- Born: Michael Alan Newton-Parry 29 December 1954 (age 71) Chester, Cheshire, England
- Other names: Porky

= Mike Parry =

English journalist and radio presenter (born 1954)

Michael Alan Newton-Parry (born 29 December 1954) is an English broadcaster and former journalist.

==Early life==
Born in Chester, Parry attended The King's School via a scholarship and later completed his education at Trent Polytechnic, now known as Nottingham Trent University.

==Journalism career==
After graduating, Parry became a "Fleet Street reporter" and worked for tabloid newspapers, including The Sun. In the late 1990s, he served as News Editor of the Daily Express and later as News Editor of the Press Association. He then became a Press Officer for the Football Association.

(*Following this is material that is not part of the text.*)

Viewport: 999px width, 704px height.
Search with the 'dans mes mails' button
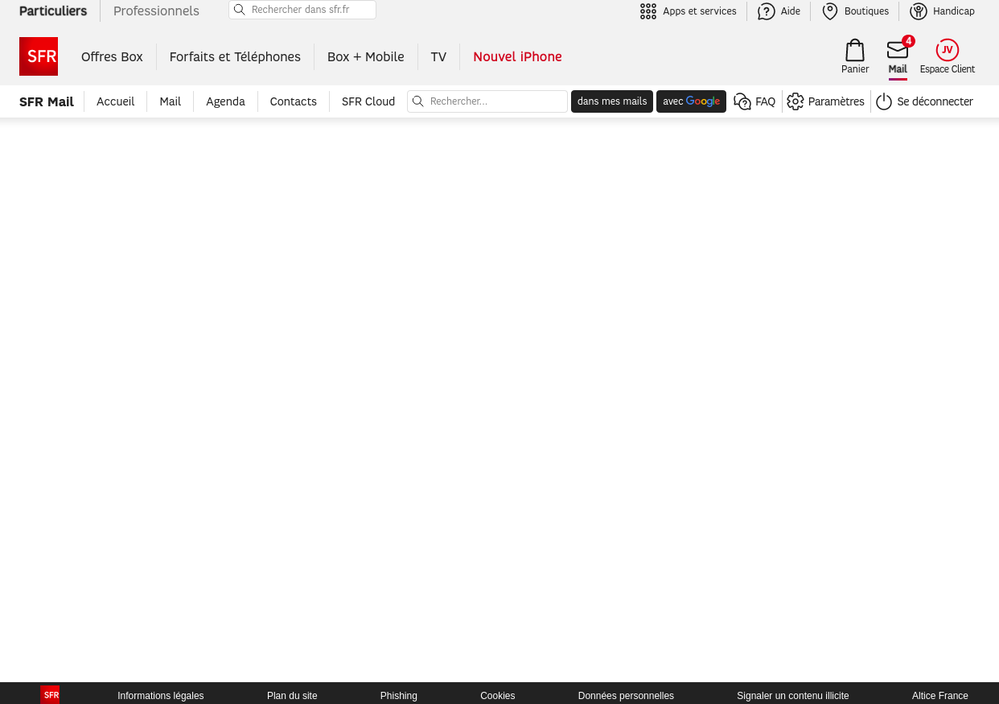pos(611,101)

Parry has written three books. His first, Rooney Tunes, is a biography of footballer Wayne Rooney, published in 2006. He co-wrote two autobiographies of his fellow Talksport presenter Alan Brazil: There's an Awful Lot of Bubbly in Brazil (2007) and Both Barrels from Brazil: My War On the Numpties (2008).

==Radio==
In 1999, Parry joined Talk Radio (later known as talkSPORT) as breakfast show presenter, becoming programme director in 2001. He originally co-presented the Sports Breakfast with Alan Brazil, but after experiencing health problems in 2004, he was replaced by Graham Beecroft and later by Ronnie Irani.

Following an improvement in his health, Parry returned to co-host The Alan Brazil Sports Breakfast show on Monday and Friday mornings, and sometimes stood in for Irani when he was unavailable. In 2009, he began presenting the 10:00–13:00 slot with Andy Townsend from Monday to Friday.

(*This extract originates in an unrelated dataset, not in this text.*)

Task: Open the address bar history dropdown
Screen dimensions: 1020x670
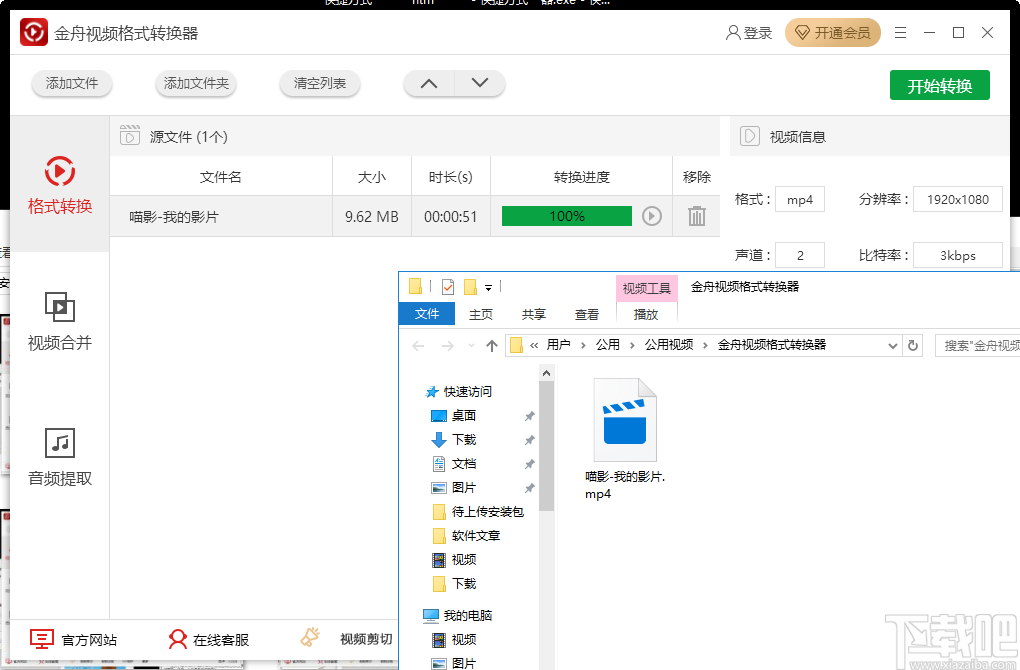Action: pos(893,344)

From June 2010, Parry co-hosted with Mike Graham in the same slot. In July 2010, their slot was moved form weekends to weekdays under the name Parry and Graham. They were replaced by Richard Keys and Andy Gray in February 2011.

He stood in for regular presenter Mark Chapman on 606 on Radio 5 Live on 19 February 2011 and again on 2 April 2011 alongside Robbie Savage.

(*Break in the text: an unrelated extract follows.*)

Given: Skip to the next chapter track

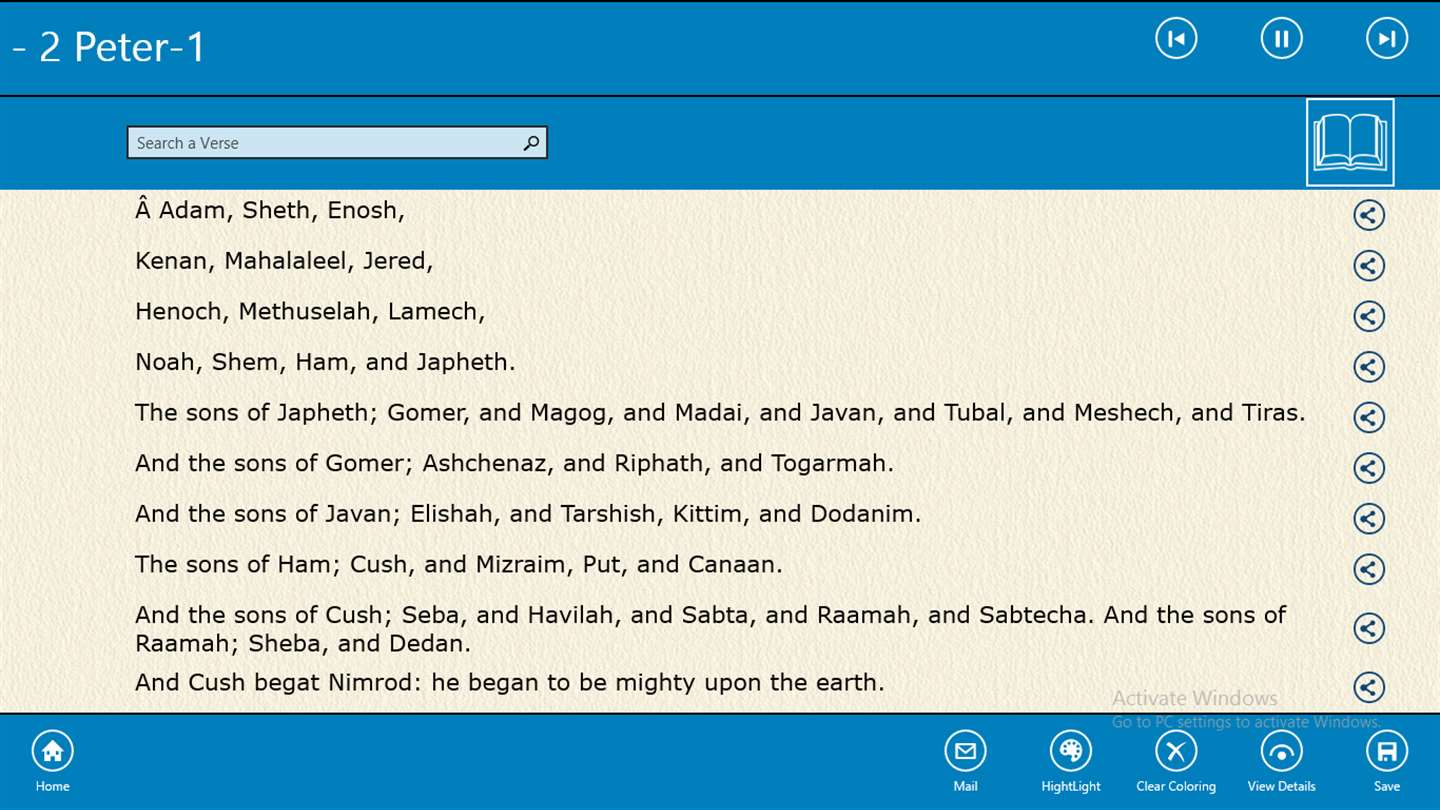Looking at the screenshot, I should tap(1387, 39).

In October 2013, Parry returned to broadcast alongside Graham in "The Two Mikes", an "Extra Time" segment where they would debate "a host of issues". This evolved into a regular three-hour-slot headlined as The Two Mikes, which ran from 1a.m. to 4 a.m. In April 2019, The Two Mikes disbanded following a fallout between the hosts, some of which played out publicly on Twitter (before it rebranded as X). Their last radio show on talkSPORT was aired between 10 p.m. and 1 a.m. on 29 March 2019.

Parry presented the Saturday lunchtime 'Warm-Up' show on talkSPORT from mid-2017 to August 2019. During this period, he had various co-hosts, including Brazil, Graham, Danny Kelly, and Jason Cundy. Parry left talkSPORT after 20 years in August 2019. He finished his final show by saying: "I think I'll end with words similar to those from the immortal John Lennon - 'thank you very much indeed for listening, folks, and I hope I passed the audition'".

From 2020 to 2021, he presented weekend shows on talkRADIO.

==Television==
Parry began his television career as the co-presenter of the Sports Tonight Live show with Chris Cohen, which was broadcast on Freeview channel 112 (internet connection required) and online. However, Sports Tonight Live went bankrupt.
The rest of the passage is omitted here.